Dosage and administration

Recommended dose: 1 tablet 70 mg once a week.

The optimal duration of bisphosphonate treatment for osteoporosis has not been established. The decision on the need to continue treatment with alendronate sodium is made by the doctor individually for each patient on the basis of a periodic assessment of the benefit / risk ratio (especially after 5 or more years of using the drug).

The tablet must be taken with water at least 30 minutes before the first meal, drink or other medication. Other drinks (including mineral water), food and some drugs may reduce the absorption of alendronate sodium (see section “Interaction with other medicinal products and other forms of interaction”)

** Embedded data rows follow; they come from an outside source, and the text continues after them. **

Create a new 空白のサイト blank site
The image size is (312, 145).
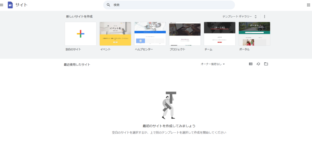tap(80, 34)
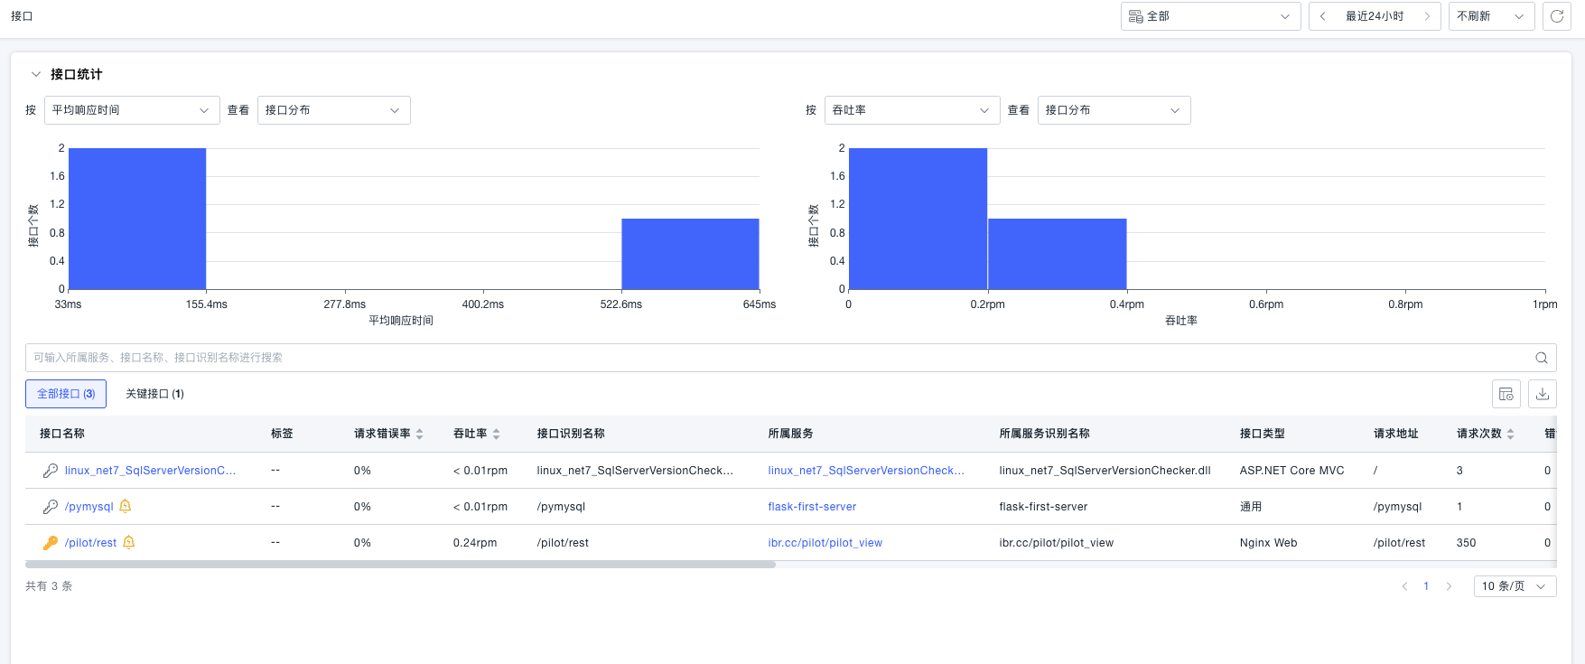Open ibr.cc/pilot/pilot_view service link
The height and width of the screenshot is (664, 1585).
(825, 543)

To facilitate the entry of the drug into the stomach and thus reduce its irritating effect on the mucous membrane of the oral cavity, pharynx and esophagus, it is necessary:

  • take the drug with a glass of water (at least 200 ml) in the morning after waking up;
  • do not chew the tablet due to the possibility of ulcers of the oral cavity and pharynx;
  • the first daily meal – only 30 minutes after taking the pill;
  • after taking the tablets, patients should not lie down for at least 30 minutes;
  • the drug should not be taken at bedtime or before getting up in the morning.

The interval between taking alendronic acid and other drugs taken by mouth should be at least 30 minutes.

Additionally, calcium and vitamin D should be taken if the intake of these substances with food is not enough.

The drug should be taken on the same day of the week. If you accidentally skip taking the drug, you must take 1 tablet in the morning of the next day. In the future, continue taking it as usual – take the next tablet on the day that was chosen for taking from the very beginning of treatment.

Use in elderly patients

There is no need to adjust the dose for elderly patients.

kidney failure

For patients whose creatinine clearance is more than 35 ml / min, there is no need to adjust the dose.

Patients with creatinine clearance less than 35 ml/min are not recommended to take alendronate due to lack of experience in the use of the drug for the treatment of such patients.

The effect of alendronic acid in the treatment of osteoporosis caused by corticosteroids has not been studied.